___ Data under study
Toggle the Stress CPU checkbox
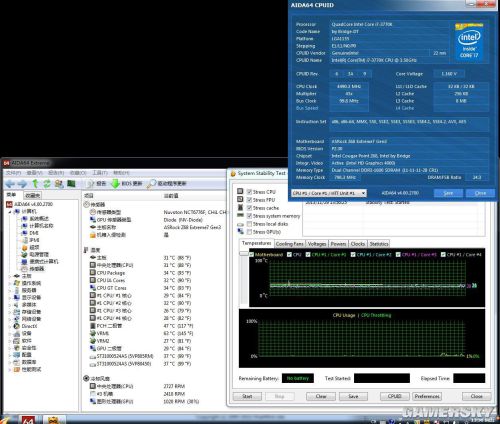500x424 pixels. pyautogui.click(x=249, y=192)
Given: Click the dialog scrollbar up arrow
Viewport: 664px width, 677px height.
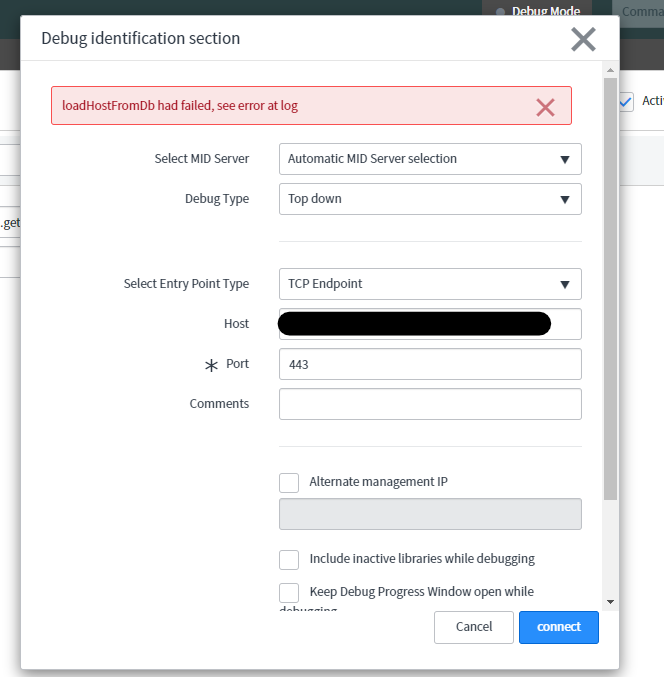Looking at the screenshot, I should coord(610,69).
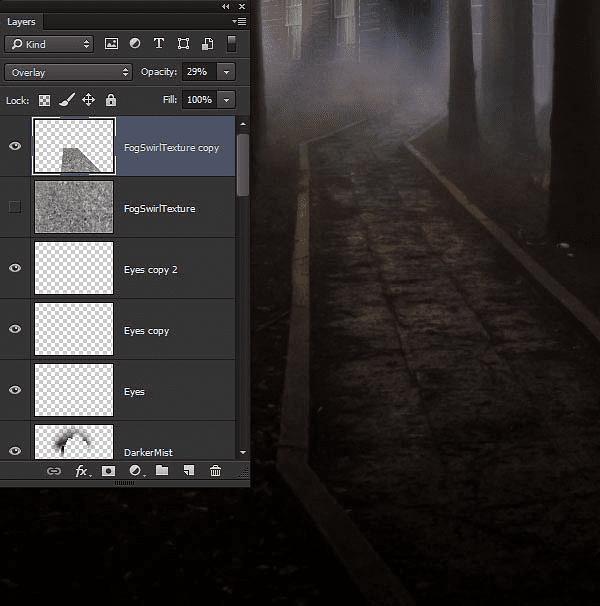
Task: Select the Layers panel tab
Action: [x=21, y=21]
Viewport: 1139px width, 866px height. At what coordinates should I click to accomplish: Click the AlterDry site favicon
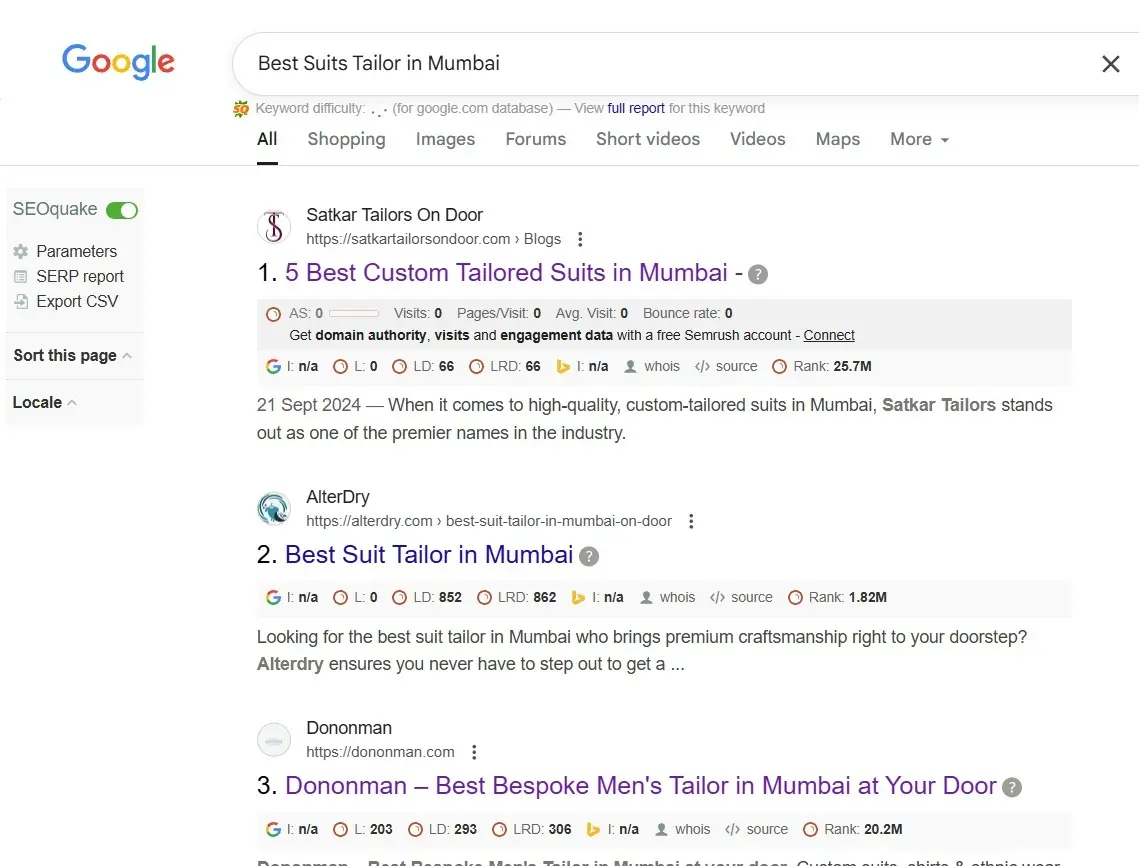273,509
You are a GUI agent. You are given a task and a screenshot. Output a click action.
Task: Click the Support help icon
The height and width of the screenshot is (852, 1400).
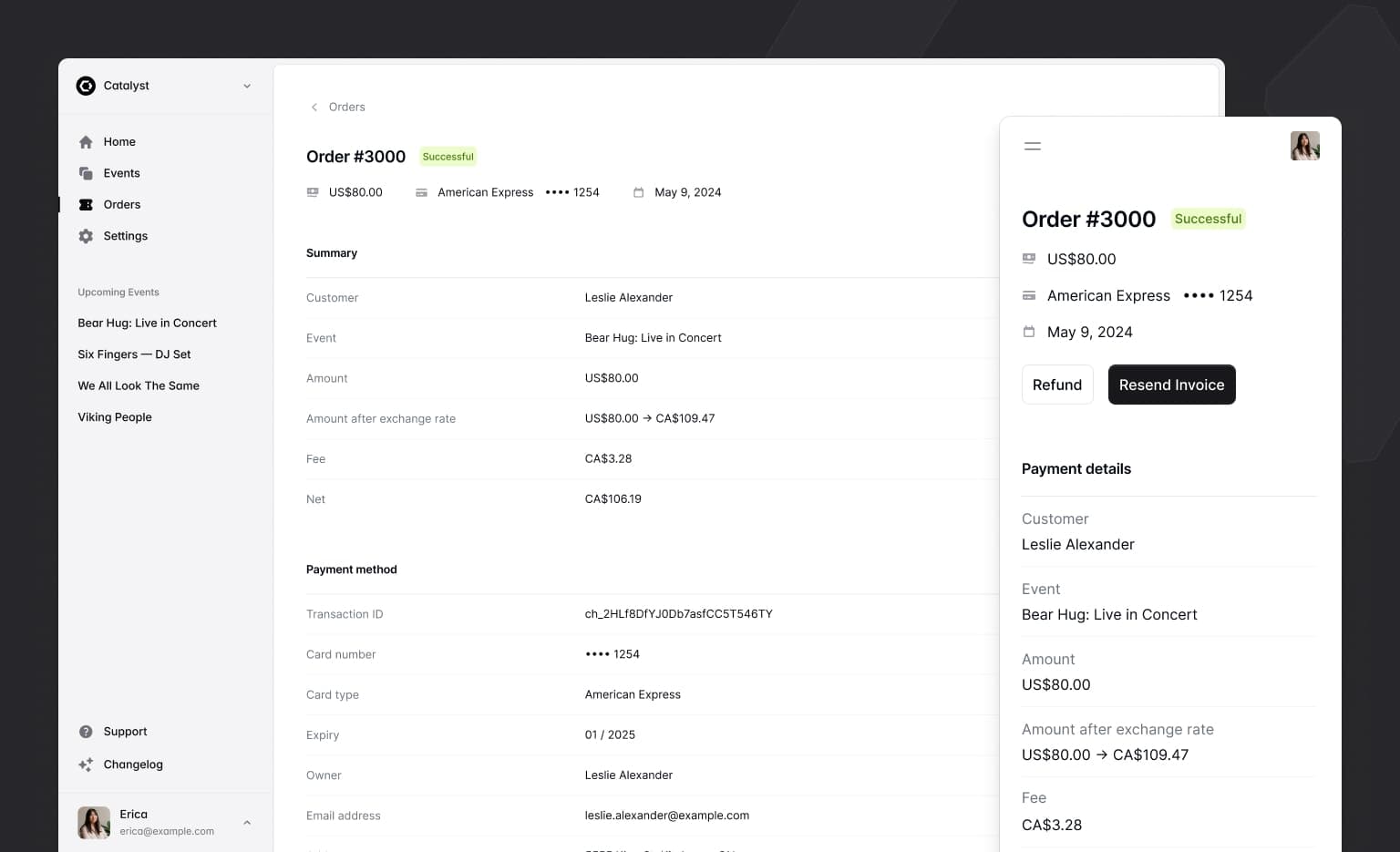86,731
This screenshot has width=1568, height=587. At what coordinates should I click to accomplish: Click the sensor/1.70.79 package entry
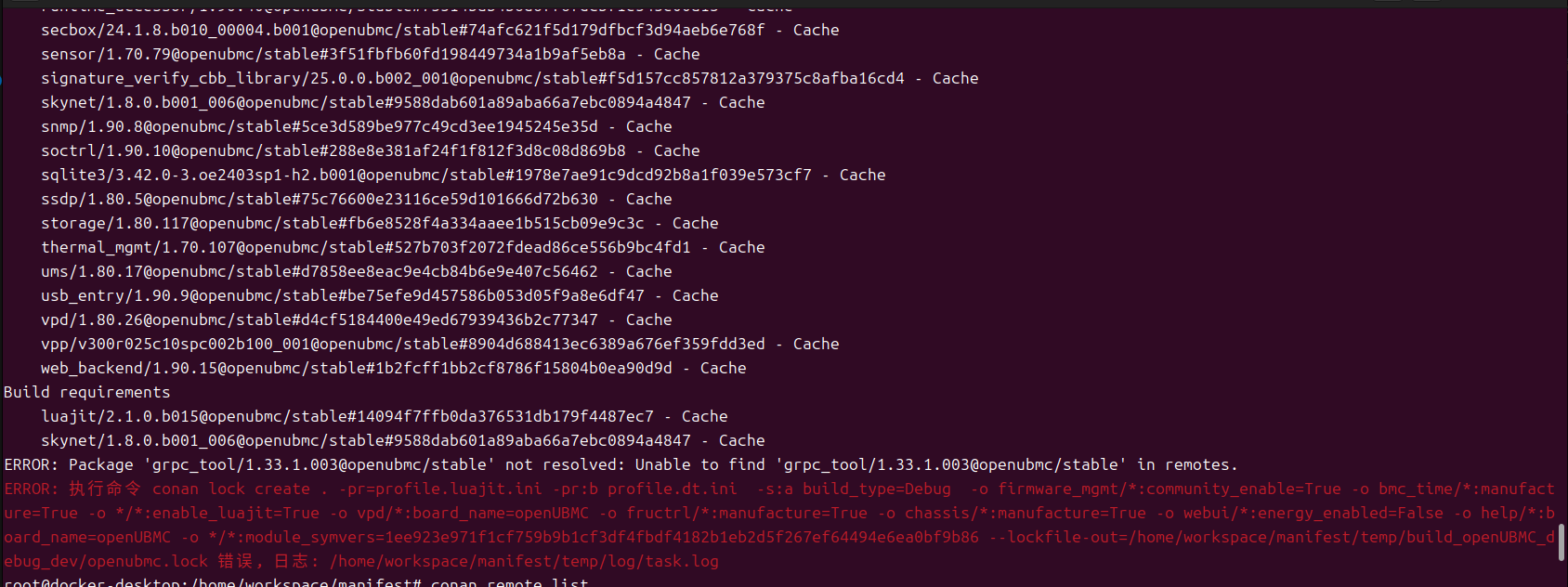(x=333, y=54)
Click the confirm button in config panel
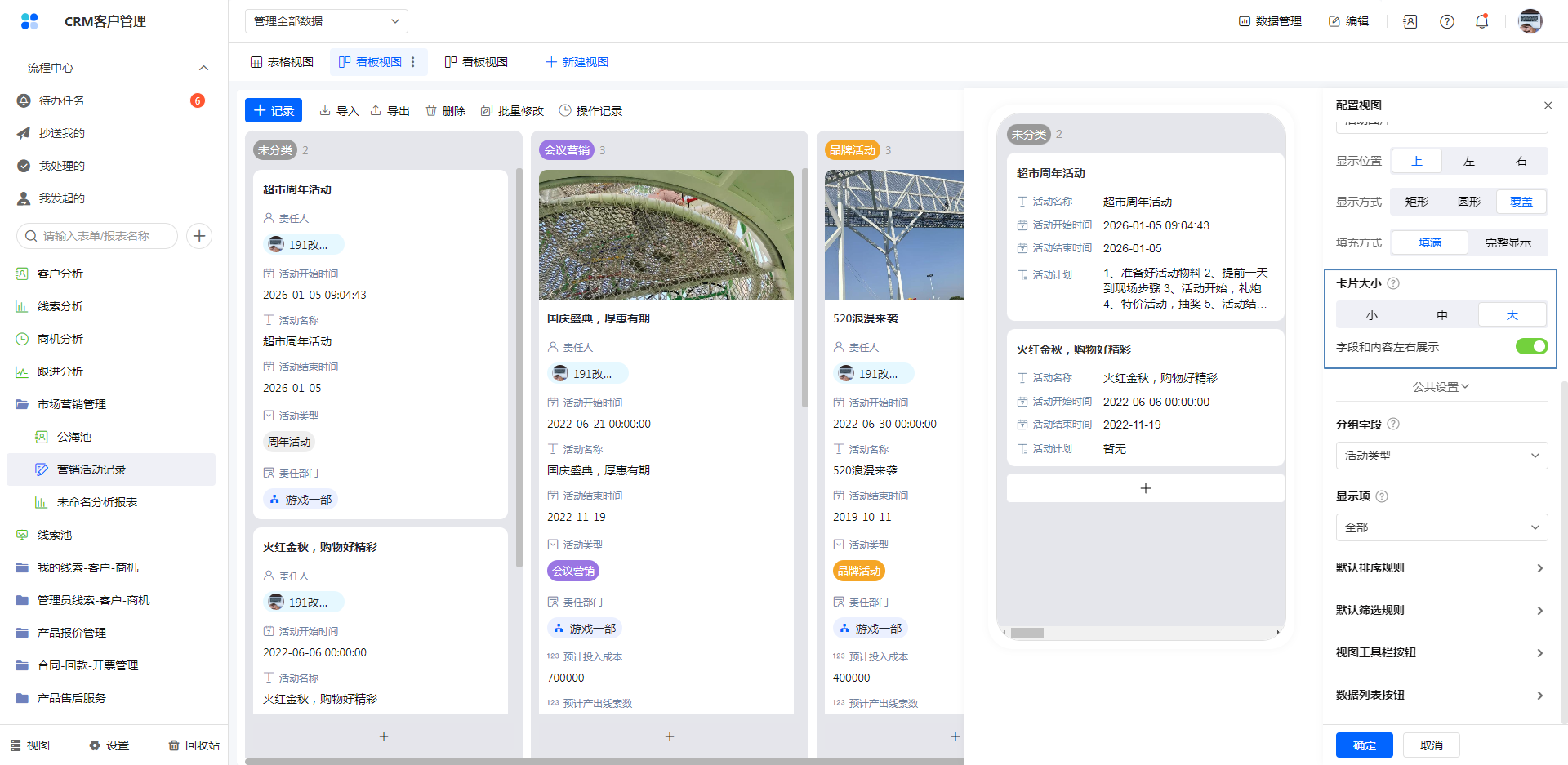Viewport: 1568px width, 765px height. (1364, 745)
______
Copy the final portion of the records: every line from the one containing "This screenshot has" through the last, word for word, without pictures.

This screenshot has width=1568, height=587. At what coordinates should I click to accomplish: Click the sensor/1.70.79 package entry
(x=333, y=54)
Click the confirm button in config panel
Viewport: 1568px width, 765px height. (1364, 745)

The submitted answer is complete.